**Exercise brief**
Repeat the items starting at the line that contains "How do I perform: Open" and ending at the end of the items. Leave the pictures out.

(Page and screen pointing data)
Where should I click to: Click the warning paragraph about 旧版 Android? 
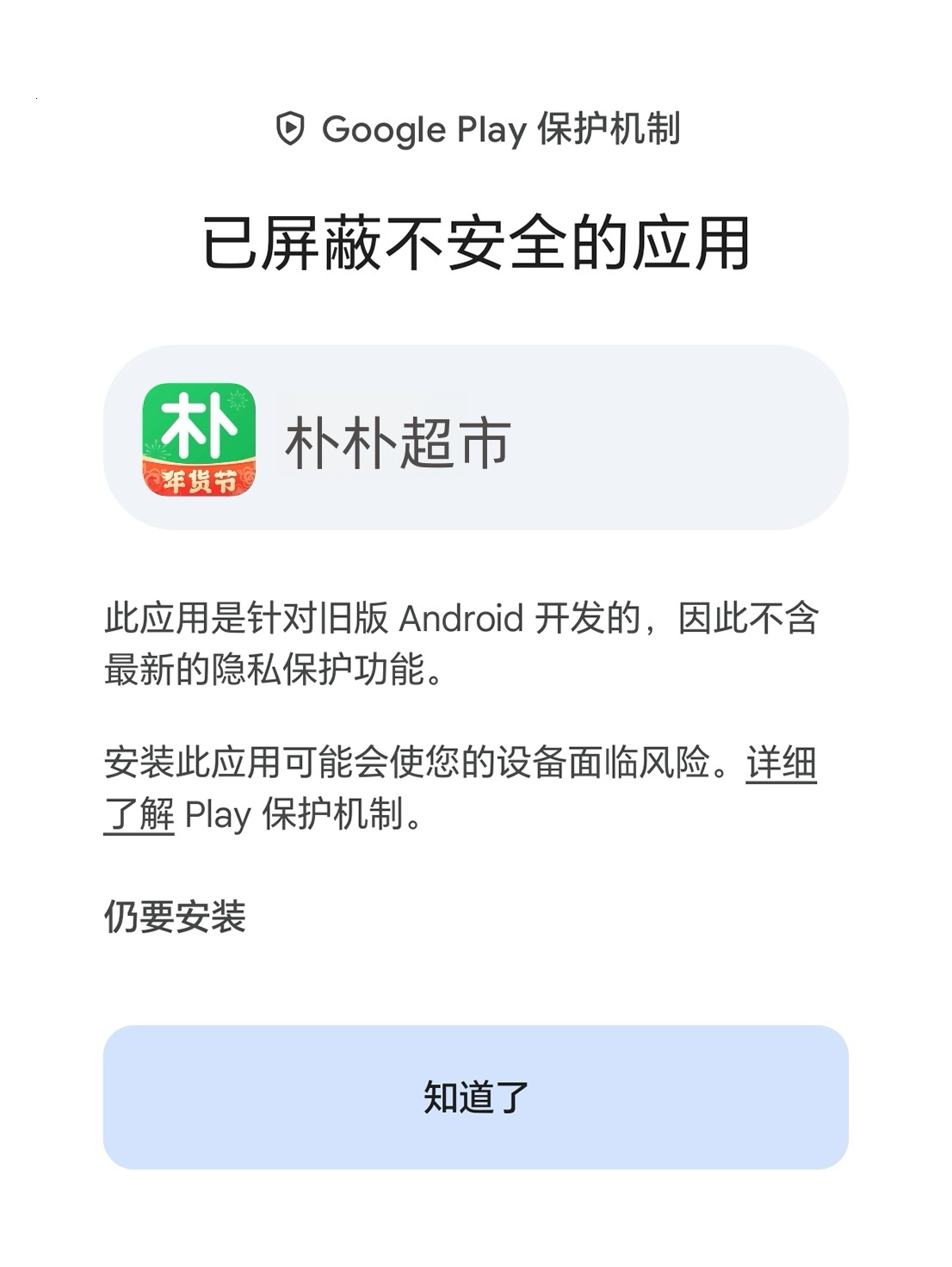pyautogui.click(x=465, y=641)
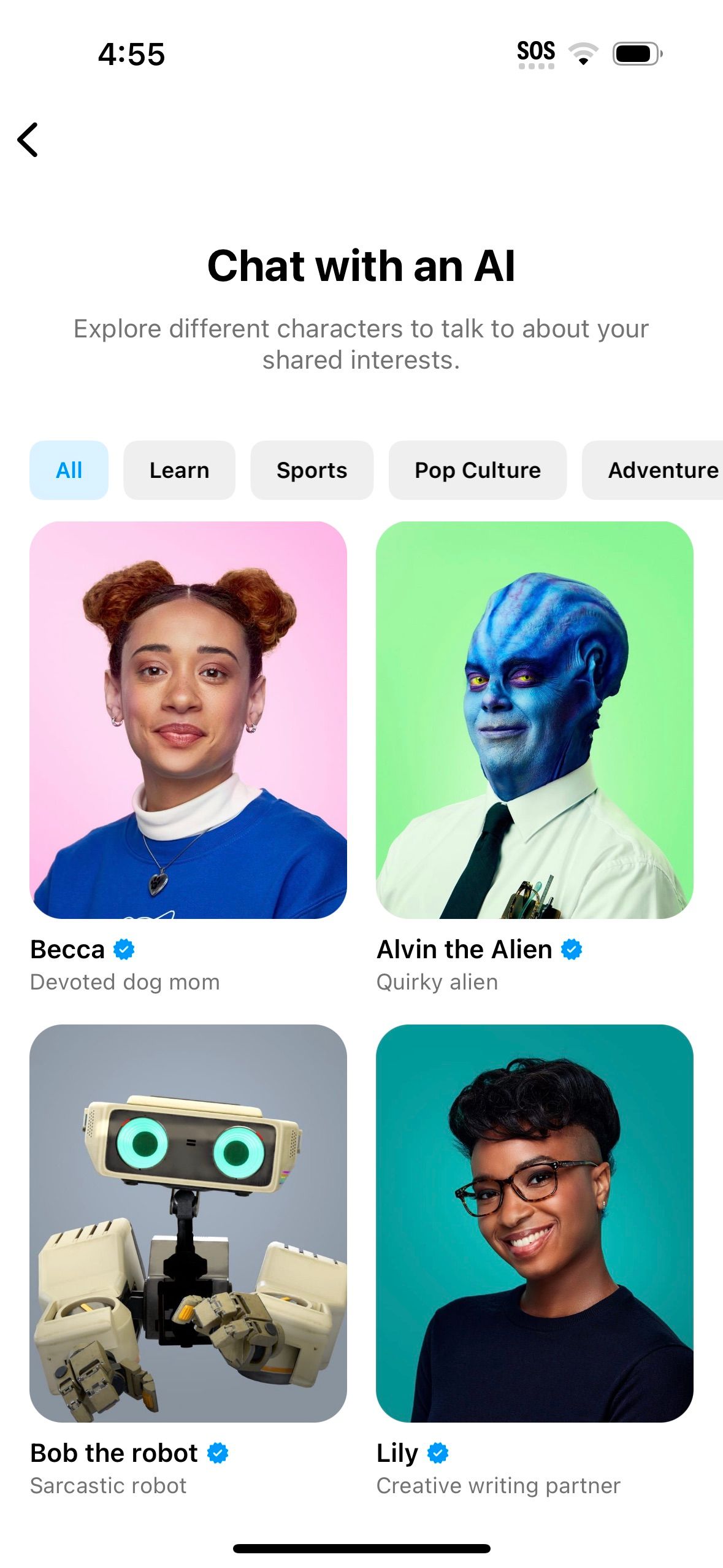Screen dimensions: 723x1568
Task: Start chatting with Alvin the Alien
Action: pos(534,720)
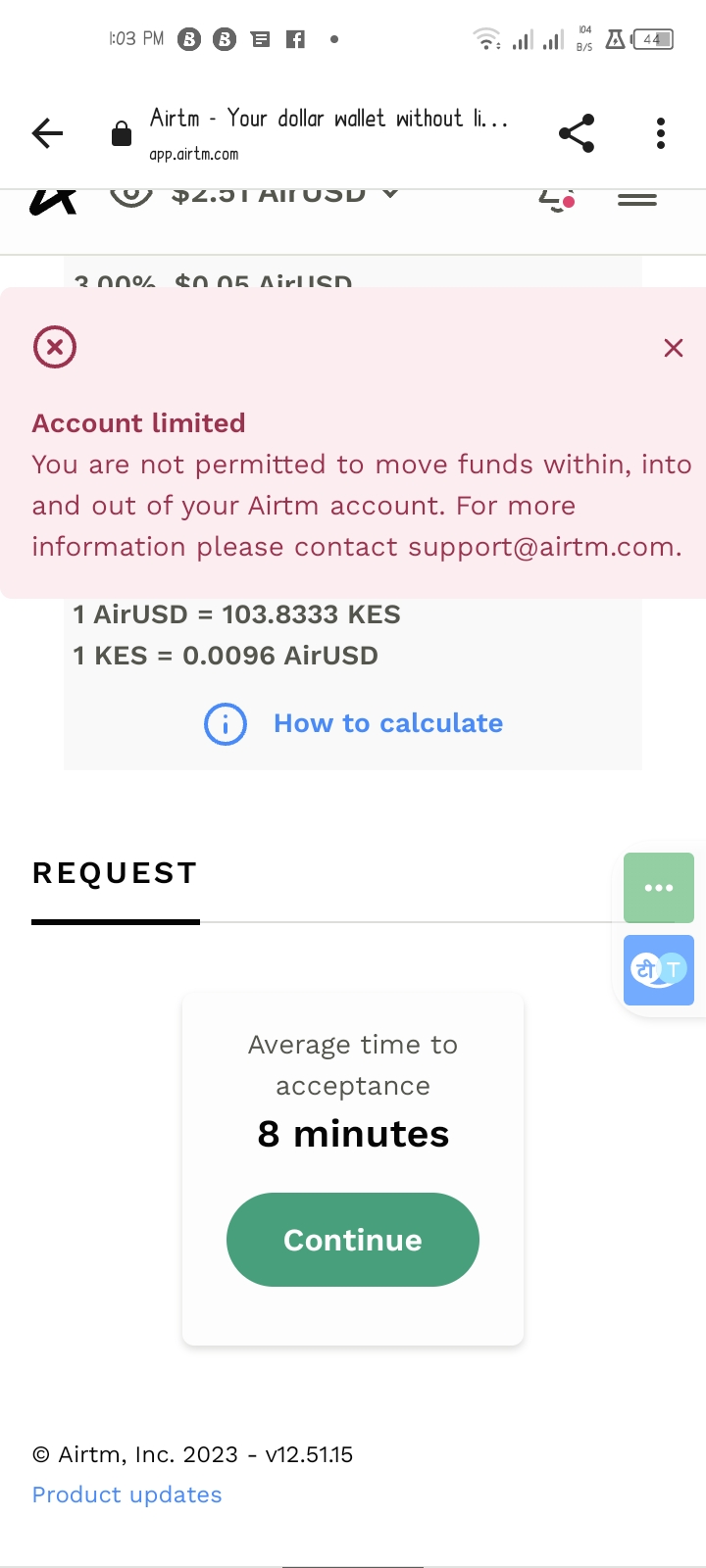Screen dimensions: 706x1568
Task: Open the notifications bell
Action: [x=555, y=198]
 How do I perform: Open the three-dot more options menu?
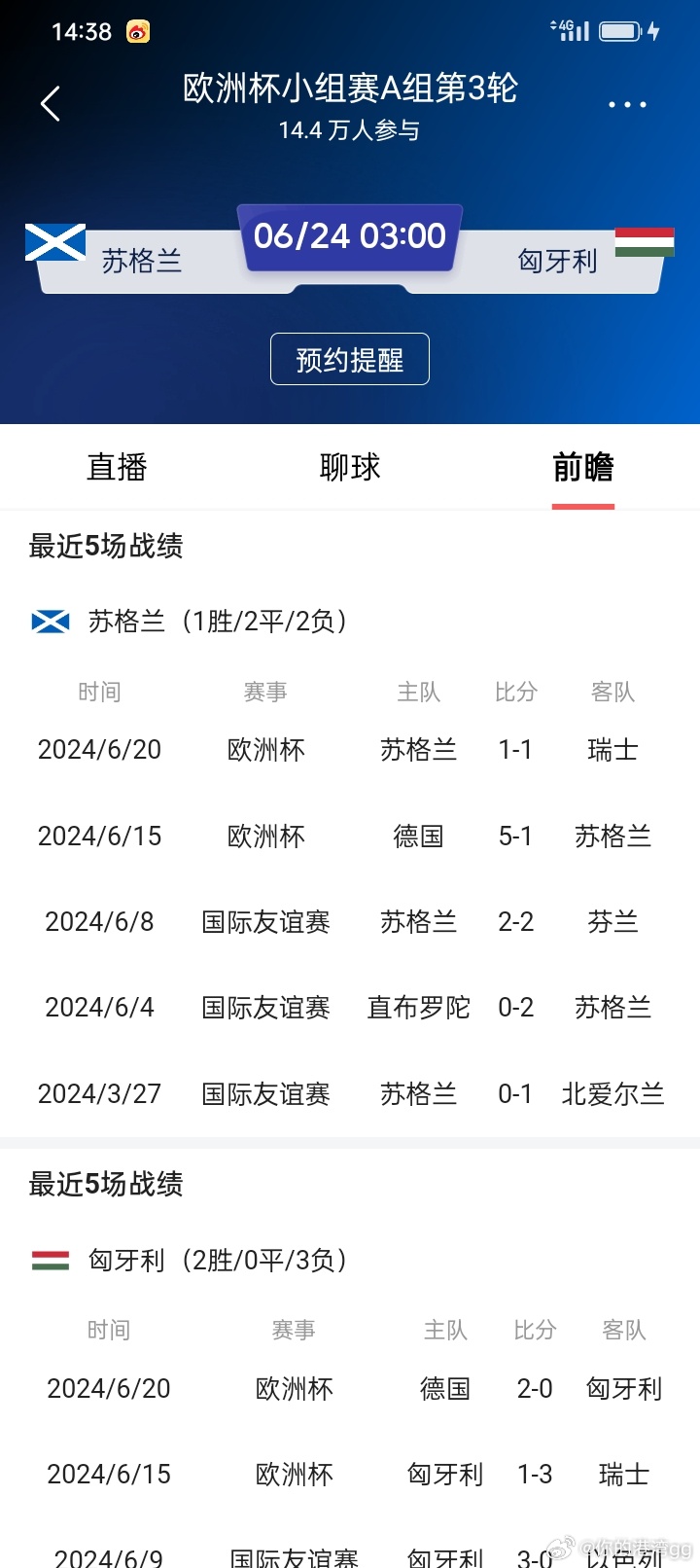click(x=627, y=104)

**Answer to the task**
 How do I perform: Open the three-dot more options menu?
click(x=627, y=104)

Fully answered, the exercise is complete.